Your task. What is needed here is an exact copy of all the data.

-- Dataset follows --

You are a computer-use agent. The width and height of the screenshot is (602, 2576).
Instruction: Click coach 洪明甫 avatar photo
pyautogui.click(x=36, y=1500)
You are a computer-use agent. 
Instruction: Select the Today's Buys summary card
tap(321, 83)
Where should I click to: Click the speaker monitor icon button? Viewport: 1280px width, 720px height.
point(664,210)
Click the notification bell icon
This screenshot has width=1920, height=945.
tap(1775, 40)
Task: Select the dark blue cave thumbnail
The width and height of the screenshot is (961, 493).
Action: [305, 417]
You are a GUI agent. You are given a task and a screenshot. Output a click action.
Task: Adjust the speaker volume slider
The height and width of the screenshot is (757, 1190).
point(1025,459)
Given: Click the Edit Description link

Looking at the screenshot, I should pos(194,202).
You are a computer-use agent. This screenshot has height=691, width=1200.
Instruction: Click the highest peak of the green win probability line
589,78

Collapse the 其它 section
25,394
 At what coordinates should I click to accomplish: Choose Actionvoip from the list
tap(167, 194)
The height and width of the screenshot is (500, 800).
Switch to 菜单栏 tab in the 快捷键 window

-- Dataset concluded --

Response to the task.
You are a computer-use agent. The width and height of the screenshot is (602, 2576).
Instruction: Click coach 洪明甫 avatar photo
pyautogui.click(x=36, y=1500)
You are a computer-use agent. 
Instruction: Select the Today's Buys summary card
tap(321, 83)
Where should I click to: Click the speaker monitor icon button? Viewport: 1280px width, 720px height.
point(664,210)
Click the notification bell icon
This screenshot has width=1920, height=945.
tap(1775, 40)
Task: Select the dark blue cave thumbnail
The width and height of the screenshot is (961, 493).
Action: [305, 417]
You are a GUI agent. You are given a task and a screenshot. Output a click action.
Task: Adjust the speaker volume slider
The height and width of the screenshot is (757, 1190).
point(1025,459)
Given: Click the Edit Description link

Looking at the screenshot, I should pos(194,202).
You are a computer-use agent. This screenshot has height=691, width=1200.
Instruction: Click the highest peak of the green win probability line
589,78

Collapse the 其它 section
25,394
 At what coordinates should I click to accomplish: Choose Actionvoip from the list
tap(167, 194)
The height and width of the screenshot is (500, 800).
Switch to 菜单栏 tab in the 快捷键 window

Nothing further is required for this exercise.